Art In the Garden: Echoes Of a Fading Dream

It is a special space— a place of peace, of privacy, and above all, of life and beauty. Almost every human culture knows and loves this place: the garden. Every common man yearns to enjoy the fruit of the vineyard he plants, and to sit in the shade of his own fig tree. Even kings and queens, while basking in the artificial luxury of royalty, spend their most passionate efforts on building for themselves private retreats of natural splendor (from Babylon's "hanging gardens" to the magnificence of Versailles). The garden is near to the heart of all man's longings.

That first garden, in which man himself had been planted, was a treasure of sensory delight: to the eye, to the nose, to the palate... And the heart, also, delighted in the profound peace and wonder that seemed to rise from the ground like a mist, filling and permeating every part.

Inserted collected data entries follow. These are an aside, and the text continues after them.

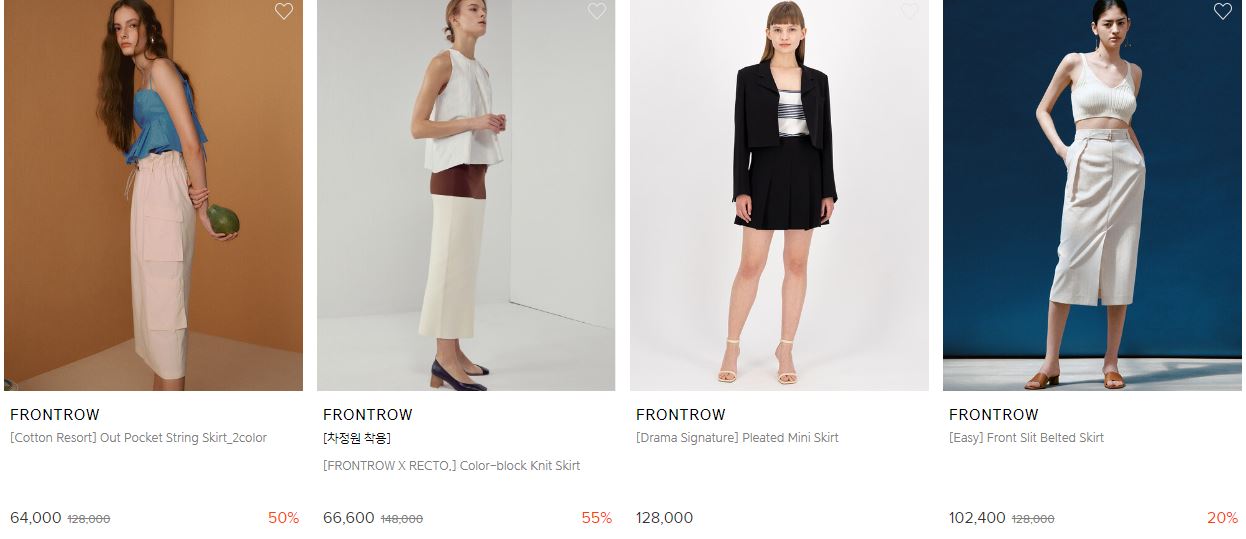Screen dimensions: 1246x539
Task: Open the pink cargo skirt product photo
Action: tap(153, 195)
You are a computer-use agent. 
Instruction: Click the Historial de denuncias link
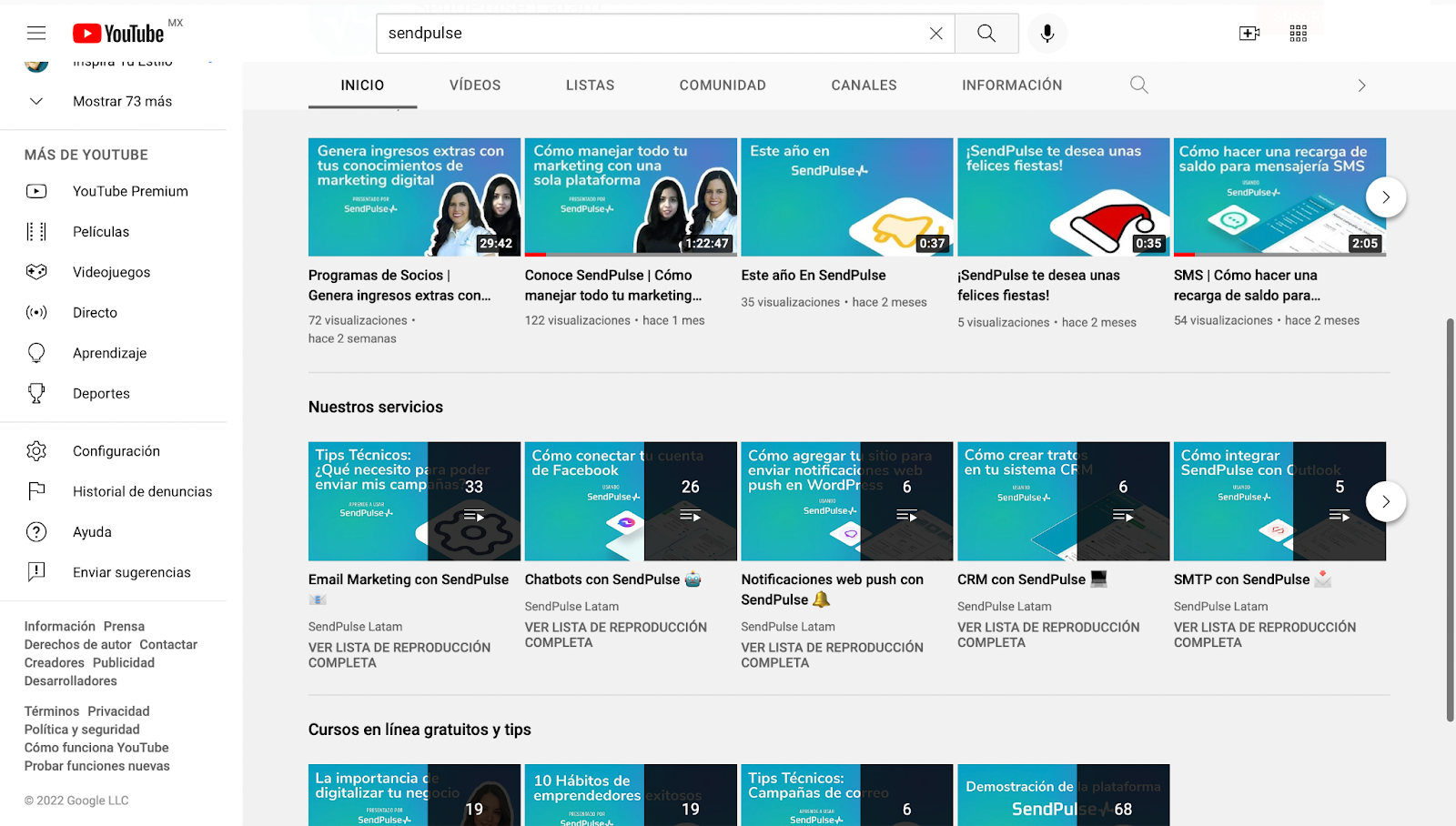[142, 491]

Man's universal attraction to the garden is a deep-seated desire to return to that original, and complete, paradise. Each garden created by humans is something of an echo of the original— a subconscious attempt to recapture, to hold onto, those fading sweet dreams of what once was and what should have been. In a similar way, they look forward to that future when the true garden will be restored...

Mankind was not placed in the garden to merely enjoy the abundantly pleasant surroundings (although he most certainly did); he had a purpose, a destiny there. He was given a charge to "tend" the garden. He was to "take care of" it, to watch over it, to treasure and protect it.

And man was given another, and even deeper charge: to "work it." Man was to put his own stamp— his signature— on it. He was given creative rein to plant, to propagate, to prune, to develop this space of beauty. As representative of the garden's original Creator, he too, would "create" in the garden, adding to and extending its beauty, its richness, its wonder. Gardening was the first— the primary— artistic pursuit.

At the core, all of the arts practised by man today harken back to this original. Gardening had, and has, as its goal the desire to create beauty— to enrich and delight the senses, the mind, the spirit. And just as that original art did not spring forth out of a vacuum, the arts today are built upon that which has already been created— extending, developing, furthering that which came before.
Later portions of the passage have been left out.